Co-corresponding author Dai Fukumura, MD, PhD, of the Steele Lab
adds, "A clinical trial of this sort of triple combination will be
an important next step. And in the meantime, we will continue
to investigate the mechanisms of resistance to the effects of both
double and triple combinations." Fukumura is an associate
professor of Radiation Oncology and Engelman an associate professor
of Medicine at Harvard Medical School.
Co-lead authors of the PNAS Plus article are David Kodack, PhD,
Euiheon Chung and Hiroshi Yamashita of the Steele Lab.

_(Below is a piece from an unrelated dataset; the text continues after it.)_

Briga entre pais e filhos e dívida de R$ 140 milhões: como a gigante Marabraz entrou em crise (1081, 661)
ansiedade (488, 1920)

Additional co-author are Joao Incio, MD, Annique Duyverman, Yuhui
Huang, PhD, Eleanor Ager, PhD, Walid Kamoun, Shom Goel, MBBS,
Matija Snuderl, MD, Alisha Lussiez, Lotte Hiddingh and Sidra
Mahmood, Steele Lab; Youngchul Song and April Eichler, MD,
MGH Cancer Center; Christian Farrar, PhD, MGH Martinos Center for
Biomedical Imaging, and Bakhos Tannous, PhD, MGH Neurology.
Support for the study includes grants from the National Cancer
Institute and a Breast Cancer Research Innovator Award from the
Department of Defense
Massachusetts General Hospital, founded in 1811, is the original
and largest teaching hospital of Harvard Medical School. The MGH
conducts the largest hospital-based research program in the United
States, with an annual research budget of more than $750 million
and major research centers in AIDS, cardiovascular research,
cancer, computational and integrative biology, cutaneous biology,
human genetics, medical imaging, neurodegenerative disorders,
regenerative medicine, reproductive biology, systems biology,
transplantation biology and photomedicine. In July 2012, MGH moved
into the number one spot on the 2012-13 U.S. News & World
Report list of "America's Best Hospitals."